Piyasaya Maruz Zararlar Nelerdir?
Piyasaya sürülen zararlar, menkul kıymetin gerçek satışından ziyade bir muhasebe girişi yoluyla oluşan zararlardır. Piyasaya sürülen zararlar, elde tutulan finansal araçlar bugünkü piyasa değerinde değerlendiğinde ortaya çıkabilir. Bir menkul kıymet belirli bir fiyattan satın alınırsa ve piyasa fiyatı daha sonra düşerse, sahibinin gerçekleşmemiş bir zararı olur ve menkul kıymetin yeni piyasa fiyatına düşürülmesi, piyasadan markete zararla sonuçlanır. Piyasaya göre muhasebe, yatırımcılara daha şeffaf ve ilgili bilgi vermeye çalışan gerçeğe uygun değer muhasebesi kavramının bir parçasıdır.
Piyasaya Dayalı Muhasebe
Piyasaya Açık İşaret Kayıpları Açıklandı
Bir muhasebe konsepti olarak piyasaya sürülen işaret, Yönetim Kurulu'nun çeşitli beyanları ile Finansal Muhasebe Standartları Kurulu (FASB) tarafından yönetilmektedir: SFAS 115 - Borç ve Özsermaye Senetlerine Yapılan Bazı Yatırımların Muhasebeleştirilmesi; SFAS 130 - Diğer Kapsamlı Gelirlerin Raporlanması; SFAS 133 - Türev Araçlar ve Finansal Riskten Korunma Faaliyetleri için Muhasebe; SFAS 155 - Bazı Hibrit Finansal Araçların Muhasebesi; ve SFAS 157 - Gerçeğe Uygun Değer Ölçümleri. Açıklama, "gerçeğe uygun değer" tanımını ve genel kabul görmüş muhasebe ilkelerine (GAAP) göre nasıl ölçüleceğini sağladığı için, 2006 yılında yayınlanan son denetçi ve muhasebecilerin dikkatini en son çekenidir.

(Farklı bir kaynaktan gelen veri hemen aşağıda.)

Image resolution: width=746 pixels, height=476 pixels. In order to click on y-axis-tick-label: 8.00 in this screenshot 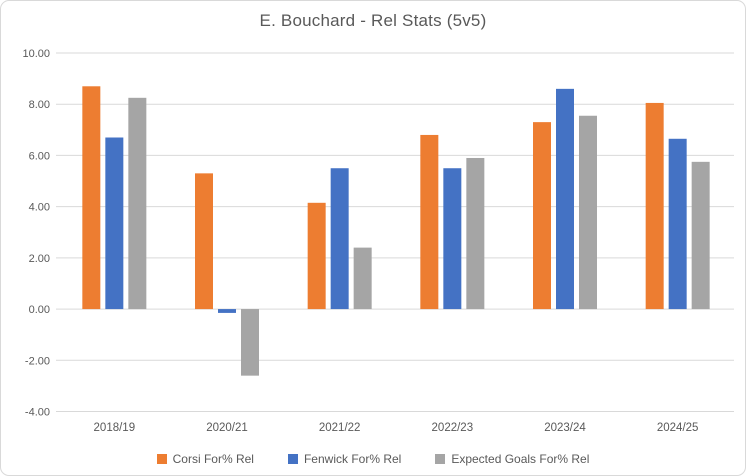, I will do `click(40, 105)`.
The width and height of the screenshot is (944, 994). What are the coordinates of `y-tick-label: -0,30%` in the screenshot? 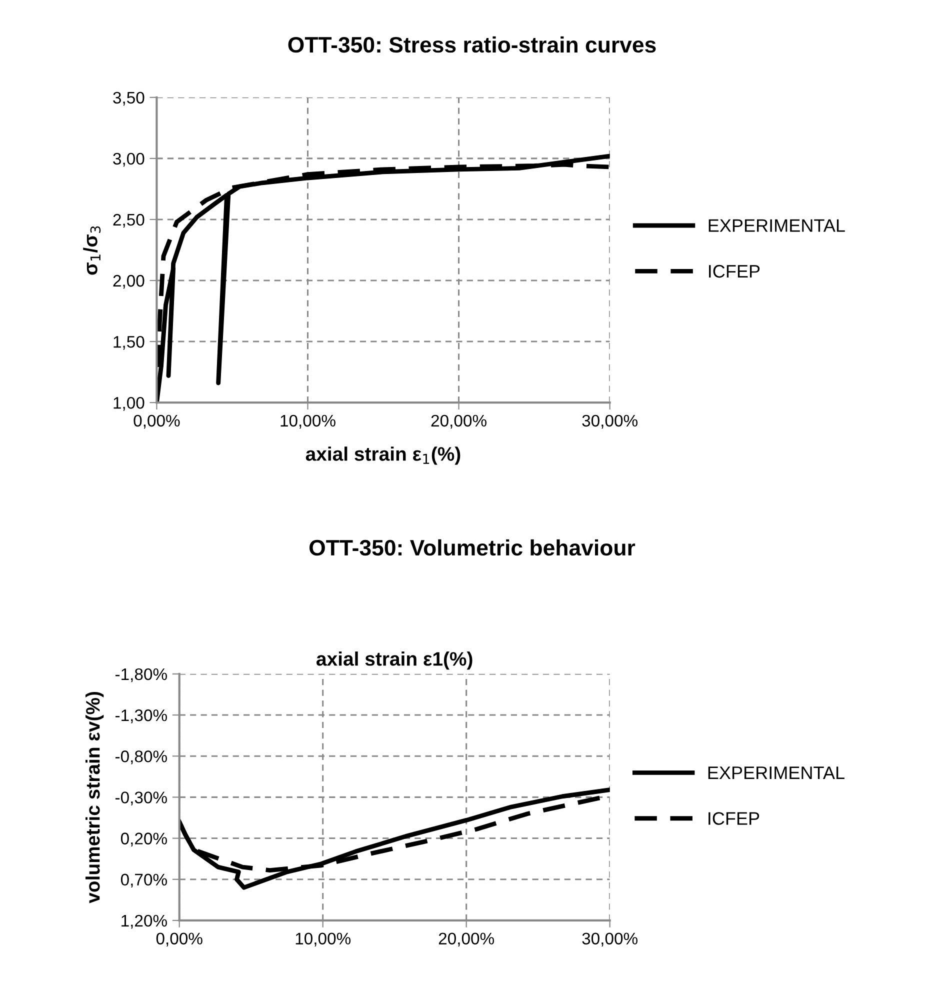 It's located at (141, 799).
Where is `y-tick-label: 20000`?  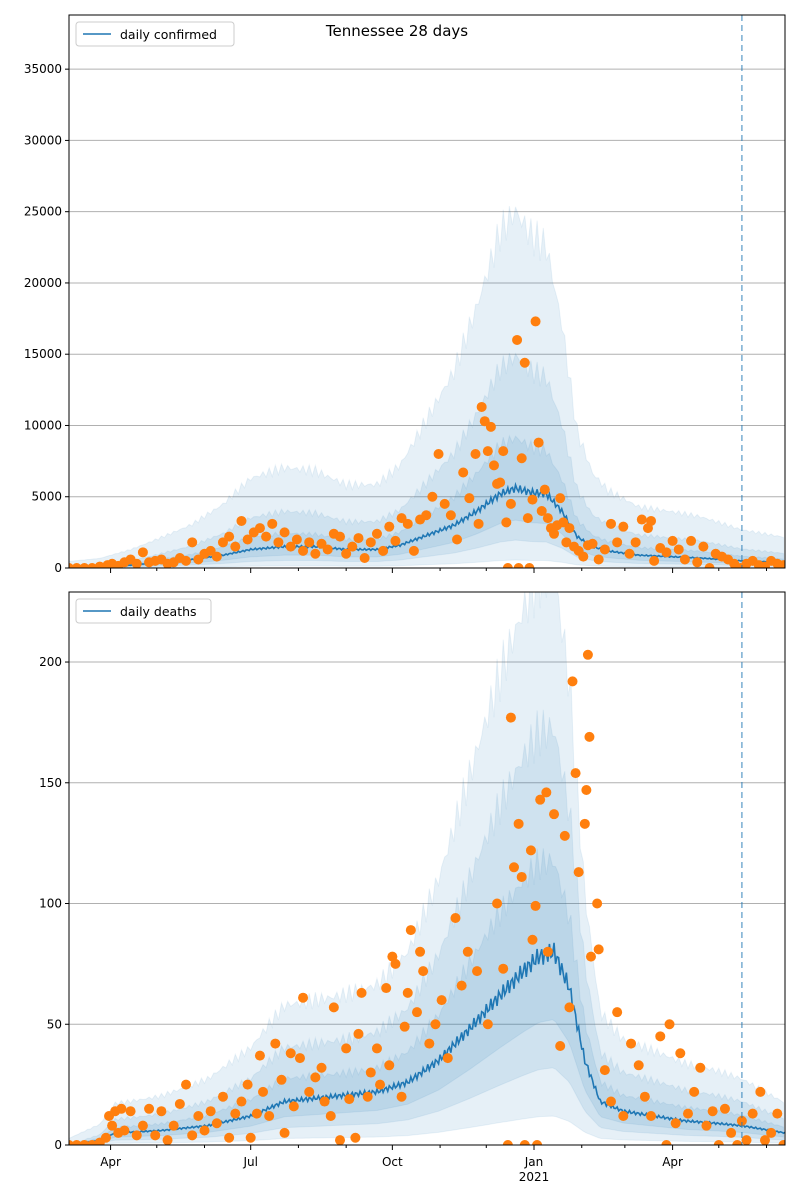
y-tick-label: 20000 is located at coordinates (43, 283).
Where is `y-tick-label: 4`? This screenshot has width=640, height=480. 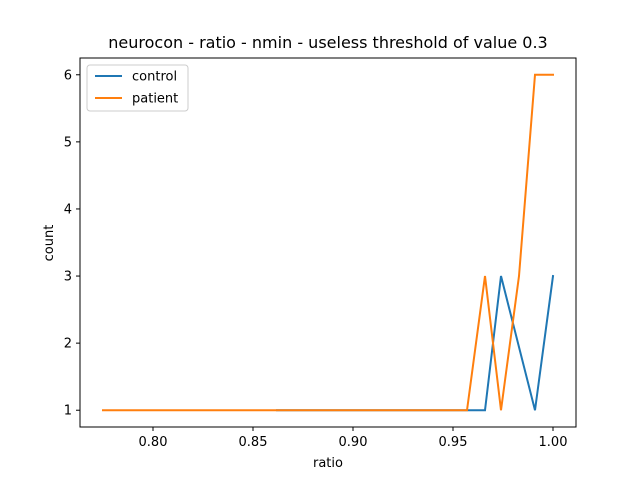
y-tick-label: 4 is located at coordinates (68, 210).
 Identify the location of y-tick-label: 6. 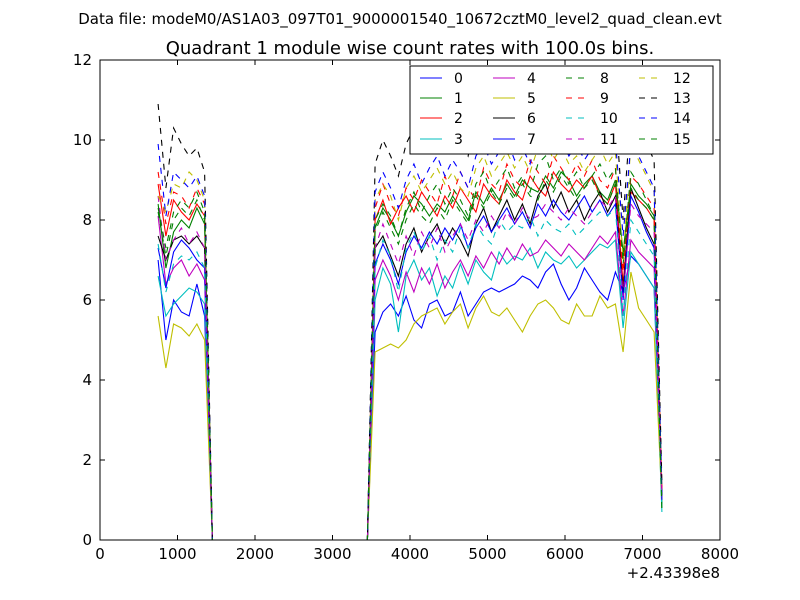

Gerçeğe uygun değer, teorik olarak, bir varlığın cari piyasa fiyatına eşdeğerdir; SFAS 157'ye göre, bir varlığın gerçeğe uygun değeri (ve yükümlülüğün yanı sıra) "bir varlığı satmak için alınacak veya ölçüm tarihinde piyasa katılımcıları arasında düzenli bir işlemde bir borcu transfer etmek için ödenecek fiyattır". Bu tür varlıklar, FASB tarafından oluşturulan hiyerarşinin 1. Seviyesi altındadır. Bir portföydeki menkul kıymetlerin piyasa değerleri düşerse, satılmasa bile piyasadaki piyasa kayıplarının kaydedilmesi gerekir. Ölçüm tarihinde geçerli olan değerler, menkul kıymetleri işaretlemek için kullanılır.
Kriz Sırasında Piyasadan Piyasaya Kayıplar
Pazara markalama metodolojisinin amacı, yatırımcılara bir şirketin varlıklarının değeri hakkında daha doğru bir tablo sunmaktır. Normal ekonomik zamanlarda, muhasebe kuralı herhangi bir sorun olmadan rutin olarak takip edilir. Bununla birlikte, 2008-2009 mali krizinin derinliklerinde, piyasalara göre muhasebe, bankalar, yatırım fonları ve diğer finansal kurumlar ile bu kuruluşlara katlanamadıkları için hisse sahibi olan yatırımcılar tarafından ateş altına alınmıştır. yüksek likit olmayan gördükleri piyasalarda piyasaya damgasını vurmak için çarpıcı bir kayıp.
Değişen derecelerde suçlanan bankalar ve özel sermaye şirketleri, varlıklarını piyasaya sürmek konusunda son derece isteksizdiler. Yapabildikleri sürece (işleri ve tazminatları tehlikede idi), ancak nihayetinde, sahip oldukları milyarlarca dolar değerinde subprime varlığın hesaba katılması gerektiği sürece ellerinden geleni yaptılar. Onları yarattılar, dağıttılar ve kitaplarında satamadıklarını tuttular. Bankaların piyasaya süren piyasa kayıpları, benzeri görülmemiş finansal ve ekonomik karmaşaya neden oldu.